Work to be completed :: Rewrite the material from the line containing "Viewport: 762px width, 332px" through the line containing "click(x=334, y=282)", inclusive, replacing "thumbnail" with "preview" and changing nothing else.

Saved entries

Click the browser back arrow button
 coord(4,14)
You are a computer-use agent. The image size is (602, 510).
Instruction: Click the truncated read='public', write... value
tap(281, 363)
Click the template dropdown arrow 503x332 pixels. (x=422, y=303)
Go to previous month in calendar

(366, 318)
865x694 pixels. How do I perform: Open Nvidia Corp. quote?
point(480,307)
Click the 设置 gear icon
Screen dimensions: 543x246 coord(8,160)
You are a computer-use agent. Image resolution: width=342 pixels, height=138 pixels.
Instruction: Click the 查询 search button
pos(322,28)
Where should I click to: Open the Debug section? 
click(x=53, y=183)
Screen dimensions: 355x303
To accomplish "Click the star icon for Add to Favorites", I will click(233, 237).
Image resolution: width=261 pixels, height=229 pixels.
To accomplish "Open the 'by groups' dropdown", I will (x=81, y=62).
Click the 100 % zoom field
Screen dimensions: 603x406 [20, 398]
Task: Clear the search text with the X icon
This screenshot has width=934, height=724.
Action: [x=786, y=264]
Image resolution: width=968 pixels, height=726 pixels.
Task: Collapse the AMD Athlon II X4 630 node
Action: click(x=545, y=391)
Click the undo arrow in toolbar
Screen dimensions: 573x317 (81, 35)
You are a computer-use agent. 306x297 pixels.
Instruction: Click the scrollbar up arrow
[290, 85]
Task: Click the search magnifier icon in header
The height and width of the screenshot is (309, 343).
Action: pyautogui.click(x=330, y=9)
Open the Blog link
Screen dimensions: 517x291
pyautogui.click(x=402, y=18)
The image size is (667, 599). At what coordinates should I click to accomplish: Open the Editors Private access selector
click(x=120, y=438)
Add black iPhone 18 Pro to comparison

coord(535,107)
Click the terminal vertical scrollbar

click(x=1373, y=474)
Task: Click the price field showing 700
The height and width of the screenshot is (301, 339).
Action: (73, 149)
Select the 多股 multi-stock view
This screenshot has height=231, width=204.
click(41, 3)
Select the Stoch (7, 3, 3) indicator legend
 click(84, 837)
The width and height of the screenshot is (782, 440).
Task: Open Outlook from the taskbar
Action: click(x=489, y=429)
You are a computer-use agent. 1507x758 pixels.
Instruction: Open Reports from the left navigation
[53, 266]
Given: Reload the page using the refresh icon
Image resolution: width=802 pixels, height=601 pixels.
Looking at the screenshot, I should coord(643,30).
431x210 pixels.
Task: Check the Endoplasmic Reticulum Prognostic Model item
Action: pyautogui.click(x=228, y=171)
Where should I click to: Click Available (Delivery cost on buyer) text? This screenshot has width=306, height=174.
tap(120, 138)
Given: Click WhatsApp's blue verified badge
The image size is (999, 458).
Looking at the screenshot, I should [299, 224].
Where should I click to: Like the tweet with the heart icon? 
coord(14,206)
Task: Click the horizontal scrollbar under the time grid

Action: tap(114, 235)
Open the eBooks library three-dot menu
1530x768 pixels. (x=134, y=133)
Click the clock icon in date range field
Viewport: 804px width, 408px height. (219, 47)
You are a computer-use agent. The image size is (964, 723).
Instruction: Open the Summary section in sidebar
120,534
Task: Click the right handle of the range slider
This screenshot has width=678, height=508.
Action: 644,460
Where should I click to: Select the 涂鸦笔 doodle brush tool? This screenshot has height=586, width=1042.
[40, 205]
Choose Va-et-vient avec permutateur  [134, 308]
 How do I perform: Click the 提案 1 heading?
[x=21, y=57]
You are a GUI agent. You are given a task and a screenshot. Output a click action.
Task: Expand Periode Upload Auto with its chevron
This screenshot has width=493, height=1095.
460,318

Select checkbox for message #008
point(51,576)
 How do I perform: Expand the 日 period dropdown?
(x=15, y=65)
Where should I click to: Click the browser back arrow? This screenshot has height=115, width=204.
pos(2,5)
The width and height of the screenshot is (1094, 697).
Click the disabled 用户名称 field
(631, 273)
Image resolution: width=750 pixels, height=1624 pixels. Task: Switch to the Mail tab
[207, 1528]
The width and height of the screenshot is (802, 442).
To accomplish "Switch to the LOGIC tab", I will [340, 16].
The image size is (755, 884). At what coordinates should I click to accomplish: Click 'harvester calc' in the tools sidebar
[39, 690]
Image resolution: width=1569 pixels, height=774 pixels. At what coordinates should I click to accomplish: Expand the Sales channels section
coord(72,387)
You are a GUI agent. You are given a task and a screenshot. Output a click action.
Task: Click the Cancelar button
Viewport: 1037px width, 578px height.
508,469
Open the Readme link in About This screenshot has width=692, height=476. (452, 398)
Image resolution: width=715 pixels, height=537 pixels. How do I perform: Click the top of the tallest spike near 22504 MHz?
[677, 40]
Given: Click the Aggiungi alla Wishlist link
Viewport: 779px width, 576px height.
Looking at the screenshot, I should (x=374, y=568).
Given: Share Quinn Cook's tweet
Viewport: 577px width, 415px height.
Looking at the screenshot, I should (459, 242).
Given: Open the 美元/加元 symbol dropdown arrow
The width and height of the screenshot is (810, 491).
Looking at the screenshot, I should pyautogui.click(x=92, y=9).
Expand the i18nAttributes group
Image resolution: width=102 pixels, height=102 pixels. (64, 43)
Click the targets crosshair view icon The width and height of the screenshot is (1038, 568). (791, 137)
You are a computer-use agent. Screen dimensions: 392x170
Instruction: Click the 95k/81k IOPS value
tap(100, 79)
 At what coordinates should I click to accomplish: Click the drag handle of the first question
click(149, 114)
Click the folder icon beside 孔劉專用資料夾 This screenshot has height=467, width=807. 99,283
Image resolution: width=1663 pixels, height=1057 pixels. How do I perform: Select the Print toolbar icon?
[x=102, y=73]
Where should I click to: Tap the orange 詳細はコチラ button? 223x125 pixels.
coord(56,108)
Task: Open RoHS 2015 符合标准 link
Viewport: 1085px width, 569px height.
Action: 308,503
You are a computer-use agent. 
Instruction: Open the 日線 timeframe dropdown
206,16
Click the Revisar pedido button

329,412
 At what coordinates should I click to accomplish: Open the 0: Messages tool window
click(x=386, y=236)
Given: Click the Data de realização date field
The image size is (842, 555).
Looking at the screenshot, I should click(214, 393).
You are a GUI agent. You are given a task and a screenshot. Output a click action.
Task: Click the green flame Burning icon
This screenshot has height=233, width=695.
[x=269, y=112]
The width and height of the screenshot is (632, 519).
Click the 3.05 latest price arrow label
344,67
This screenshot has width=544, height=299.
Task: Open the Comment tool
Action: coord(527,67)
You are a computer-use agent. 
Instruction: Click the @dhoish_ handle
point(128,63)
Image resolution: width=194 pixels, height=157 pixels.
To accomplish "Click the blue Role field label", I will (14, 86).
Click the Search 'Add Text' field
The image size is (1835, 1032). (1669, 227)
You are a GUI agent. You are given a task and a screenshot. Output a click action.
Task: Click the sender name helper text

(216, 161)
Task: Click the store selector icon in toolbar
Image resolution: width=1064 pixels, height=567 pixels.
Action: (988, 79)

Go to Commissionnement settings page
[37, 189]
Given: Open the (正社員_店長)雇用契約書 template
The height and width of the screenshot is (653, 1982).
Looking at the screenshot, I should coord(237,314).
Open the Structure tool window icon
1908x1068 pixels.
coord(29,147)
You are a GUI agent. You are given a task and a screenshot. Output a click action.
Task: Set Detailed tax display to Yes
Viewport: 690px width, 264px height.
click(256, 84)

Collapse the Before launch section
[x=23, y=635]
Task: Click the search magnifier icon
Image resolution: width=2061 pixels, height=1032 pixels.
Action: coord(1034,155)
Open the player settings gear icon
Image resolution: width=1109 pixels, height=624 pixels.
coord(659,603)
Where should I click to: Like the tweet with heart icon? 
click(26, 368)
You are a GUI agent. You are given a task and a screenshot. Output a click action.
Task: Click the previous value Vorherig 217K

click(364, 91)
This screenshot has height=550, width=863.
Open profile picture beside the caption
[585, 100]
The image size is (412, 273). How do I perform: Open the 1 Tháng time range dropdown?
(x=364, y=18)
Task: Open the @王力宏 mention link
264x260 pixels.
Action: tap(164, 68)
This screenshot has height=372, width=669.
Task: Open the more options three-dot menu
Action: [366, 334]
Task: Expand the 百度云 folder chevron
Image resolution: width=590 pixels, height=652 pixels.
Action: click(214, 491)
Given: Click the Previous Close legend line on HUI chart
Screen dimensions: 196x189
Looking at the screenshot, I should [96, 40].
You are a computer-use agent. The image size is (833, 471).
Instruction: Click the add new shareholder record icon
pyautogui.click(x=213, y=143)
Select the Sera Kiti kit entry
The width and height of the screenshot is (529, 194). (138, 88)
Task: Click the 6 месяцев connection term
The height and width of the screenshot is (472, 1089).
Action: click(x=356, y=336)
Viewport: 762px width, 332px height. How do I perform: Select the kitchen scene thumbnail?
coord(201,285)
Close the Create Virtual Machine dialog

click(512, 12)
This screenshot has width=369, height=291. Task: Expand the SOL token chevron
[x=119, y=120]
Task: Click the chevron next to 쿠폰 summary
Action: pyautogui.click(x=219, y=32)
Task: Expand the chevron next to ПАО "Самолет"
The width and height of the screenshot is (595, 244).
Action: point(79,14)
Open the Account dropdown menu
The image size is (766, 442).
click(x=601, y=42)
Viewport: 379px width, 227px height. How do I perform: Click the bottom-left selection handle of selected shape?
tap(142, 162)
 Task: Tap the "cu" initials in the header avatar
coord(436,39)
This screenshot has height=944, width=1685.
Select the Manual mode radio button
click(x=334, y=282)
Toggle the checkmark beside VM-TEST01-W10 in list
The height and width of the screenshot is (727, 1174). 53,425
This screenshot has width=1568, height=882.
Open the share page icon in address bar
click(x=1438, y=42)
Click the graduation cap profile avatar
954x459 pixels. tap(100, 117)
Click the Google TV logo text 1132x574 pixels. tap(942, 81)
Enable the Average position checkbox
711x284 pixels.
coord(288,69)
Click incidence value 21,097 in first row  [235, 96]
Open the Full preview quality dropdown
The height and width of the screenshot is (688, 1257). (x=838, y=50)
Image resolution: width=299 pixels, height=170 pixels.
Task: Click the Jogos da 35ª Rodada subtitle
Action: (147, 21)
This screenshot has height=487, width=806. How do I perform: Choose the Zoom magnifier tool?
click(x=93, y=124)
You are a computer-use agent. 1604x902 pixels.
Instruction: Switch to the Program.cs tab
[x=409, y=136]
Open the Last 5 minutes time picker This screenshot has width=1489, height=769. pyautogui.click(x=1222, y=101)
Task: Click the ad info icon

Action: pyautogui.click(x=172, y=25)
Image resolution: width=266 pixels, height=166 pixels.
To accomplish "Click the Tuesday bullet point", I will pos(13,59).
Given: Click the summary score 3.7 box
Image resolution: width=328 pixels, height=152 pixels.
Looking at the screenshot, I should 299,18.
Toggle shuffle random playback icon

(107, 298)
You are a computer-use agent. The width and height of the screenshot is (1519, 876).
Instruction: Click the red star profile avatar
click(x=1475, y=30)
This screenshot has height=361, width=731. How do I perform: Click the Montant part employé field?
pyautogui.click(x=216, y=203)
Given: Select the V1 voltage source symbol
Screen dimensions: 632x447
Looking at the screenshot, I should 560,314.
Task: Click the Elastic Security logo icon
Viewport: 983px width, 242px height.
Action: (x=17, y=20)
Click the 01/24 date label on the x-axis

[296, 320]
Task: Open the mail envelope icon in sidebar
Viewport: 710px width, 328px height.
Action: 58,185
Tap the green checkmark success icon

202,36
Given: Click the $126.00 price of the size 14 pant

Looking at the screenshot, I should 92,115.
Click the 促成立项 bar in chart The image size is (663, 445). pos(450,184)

Written reply ::
Viewport: 762px width, 332px height. How do I perform: Select the kitchen scene preview?
coord(201,285)
Close the Create Virtual Machine dialog

click(512, 12)
This screenshot has width=369, height=291. Task: Expand the SOL token chevron
[x=119, y=120]
Task: Click the chevron next to 쿠폰 summary
Action: pyautogui.click(x=219, y=32)
Task: Expand the chevron next to ПАО "Самолет"
The width and height of the screenshot is (595, 244).
Action: point(79,14)
Open the Account dropdown menu
The image size is (766, 442).
click(x=601, y=42)
Viewport: 379px width, 227px height. How do I perform: Click the bottom-left selection handle of selected shape?
tap(142, 162)
 Task: Tap the "cu" initials in the header avatar
coord(436,39)
This screenshot has height=944, width=1685.
Select the Manual mode radio button
click(x=334, y=282)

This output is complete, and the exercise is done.